§ What to produce
Please output each entry exactly as it appears.

Data items:
------------------------
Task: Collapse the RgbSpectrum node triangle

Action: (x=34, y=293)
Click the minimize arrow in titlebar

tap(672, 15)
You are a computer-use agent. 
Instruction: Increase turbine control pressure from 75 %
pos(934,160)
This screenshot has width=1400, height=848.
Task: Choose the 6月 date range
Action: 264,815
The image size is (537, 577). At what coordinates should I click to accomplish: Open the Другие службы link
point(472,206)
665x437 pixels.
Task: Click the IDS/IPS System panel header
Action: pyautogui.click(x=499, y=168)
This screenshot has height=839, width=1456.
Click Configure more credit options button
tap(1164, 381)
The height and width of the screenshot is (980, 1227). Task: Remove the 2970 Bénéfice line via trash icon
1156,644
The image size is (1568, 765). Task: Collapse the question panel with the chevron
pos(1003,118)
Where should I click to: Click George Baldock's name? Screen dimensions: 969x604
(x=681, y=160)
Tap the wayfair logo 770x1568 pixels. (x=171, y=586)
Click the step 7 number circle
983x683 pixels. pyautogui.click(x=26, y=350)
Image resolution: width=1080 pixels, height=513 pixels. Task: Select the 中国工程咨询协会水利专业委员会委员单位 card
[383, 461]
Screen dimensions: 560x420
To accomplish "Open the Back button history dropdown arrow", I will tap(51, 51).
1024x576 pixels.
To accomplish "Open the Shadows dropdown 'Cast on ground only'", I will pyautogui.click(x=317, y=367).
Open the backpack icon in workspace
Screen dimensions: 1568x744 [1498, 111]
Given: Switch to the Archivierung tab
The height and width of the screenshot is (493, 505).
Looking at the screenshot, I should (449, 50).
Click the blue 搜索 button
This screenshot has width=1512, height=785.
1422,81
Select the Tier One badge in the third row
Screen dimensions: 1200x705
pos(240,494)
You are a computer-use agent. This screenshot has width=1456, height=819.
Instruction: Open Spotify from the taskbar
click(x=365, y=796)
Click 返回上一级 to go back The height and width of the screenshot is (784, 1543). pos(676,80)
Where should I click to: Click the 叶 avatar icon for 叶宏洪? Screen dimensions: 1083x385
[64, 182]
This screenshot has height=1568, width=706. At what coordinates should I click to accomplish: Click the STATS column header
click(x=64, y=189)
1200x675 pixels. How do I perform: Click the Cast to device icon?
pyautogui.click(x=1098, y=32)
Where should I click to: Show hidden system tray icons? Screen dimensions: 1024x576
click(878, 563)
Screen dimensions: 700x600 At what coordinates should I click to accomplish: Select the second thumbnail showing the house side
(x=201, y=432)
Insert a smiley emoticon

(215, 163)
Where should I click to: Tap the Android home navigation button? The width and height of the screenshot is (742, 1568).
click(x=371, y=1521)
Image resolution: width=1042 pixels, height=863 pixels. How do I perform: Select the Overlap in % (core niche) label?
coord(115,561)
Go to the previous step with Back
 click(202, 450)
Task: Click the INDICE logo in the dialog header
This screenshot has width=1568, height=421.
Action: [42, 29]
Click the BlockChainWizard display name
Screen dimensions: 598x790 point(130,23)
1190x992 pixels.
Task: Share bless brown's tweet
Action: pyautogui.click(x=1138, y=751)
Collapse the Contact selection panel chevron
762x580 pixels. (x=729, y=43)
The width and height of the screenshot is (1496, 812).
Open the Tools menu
------------------------
§ The answer
Task: Collapse the RgbSpectrum node triangle

Action: (x=34, y=293)
Click the minimize arrow in titlebar

tap(672, 15)
You are a computer-use agent. 
Instruction: Increase turbine control pressure from 75 %
pos(934,160)
This screenshot has width=1400, height=848.
Task: Choose the 6月 date range
Action: 264,815
The image size is (537, 577). At what coordinates should I click to accomplish: Open the Другие службы link
point(472,206)
665x437 pixels.
Task: Click the IDS/IPS System panel header
Action: pyautogui.click(x=499, y=168)
This screenshot has height=839, width=1456.
Click Configure more credit options button
tap(1164, 381)
The height and width of the screenshot is (980, 1227). Task: Remove the 2970 Bénéfice line via trash icon
1156,644
The image size is (1568, 765). Task: Collapse the question panel with the chevron
pos(1003,118)
Where should I click to: Click George Baldock's name? Screen dimensions: 969x604
(x=681, y=160)
Tap the wayfair logo 770x1568 pixels. (x=171, y=586)
Click the step 7 number circle
983x683 pixels. pyautogui.click(x=26, y=350)
Image resolution: width=1080 pixels, height=513 pixels. Task: Select the 中国工程咨询协会水利专业委员会委员单位 card
[383, 461]
Screen dimensions: 560x420
To accomplish "Open the Back button history dropdown arrow", I will tap(51, 51).
1024x576 pixels.
To accomplish "Open the Shadows dropdown 'Cast on ground only'", I will pyautogui.click(x=317, y=367).
Open the backpack icon in workspace
Screen dimensions: 1568x744 [1498, 111]
Given: Switch to the Archivierung tab
The height and width of the screenshot is (493, 505).
Looking at the screenshot, I should (449, 50).
Click the blue 搜索 button
This screenshot has width=1512, height=785.
1422,81
Select the Tier One badge in the third row
Screen dimensions: 1200x705
pos(240,494)
You are a computer-use agent. This screenshot has width=1456, height=819.
Instruction: Open Spotify from the taskbar
click(x=365, y=796)
Click 返回上一级 to go back The height and width of the screenshot is (784, 1543). pos(676,80)
Where should I click to: Click the 叶 avatar icon for 叶宏洪? Screen dimensions: 1083x385
[64, 182]
This screenshot has height=1568, width=706. At what coordinates should I click to accomplish: Click the STATS column header
click(x=64, y=189)
1200x675 pixels. How do I perform: Click the Cast to device icon?
pyautogui.click(x=1098, y=32)
Where should I click to: Show hidden system tray icons? Screen dimensions: 1024x576
click(878, 563)
Screen dimensions: 700x600 At what coordinates should I click to accomplish: Select the second thumbnail showing the house side
(x=201, y=432)
Insert a smiley emoticon

(215, 163)
Where should I click to: Tap the Android home navigation button? The width and height of the screenshot is (742, 1568).
click(x=371, y=1521)
Image resolution: width=1042 pixels, height=863 pixels. How do I perform: Select the Overlap in % (core niche) label?
coord(115,561)
Go to the previous step with Back
 click(202, 450)
Task: Click the INDICE logo in the dialog header
This screenshot has width=1568, height=421.
Action: [42, 29]
Click the BlockChainWizard display name
Screen dimensions: 598x790 point(130,23)
1190x992 pixels.
Task: Share bless brown's tweet
Action: pyautogui.click(x=1138, y=751)
Collapse the Contact selection panel chevron
762x580 pixels. (x=729, y=43)
The width and height of the screenshot is (1496, 812).
Open the Tools menu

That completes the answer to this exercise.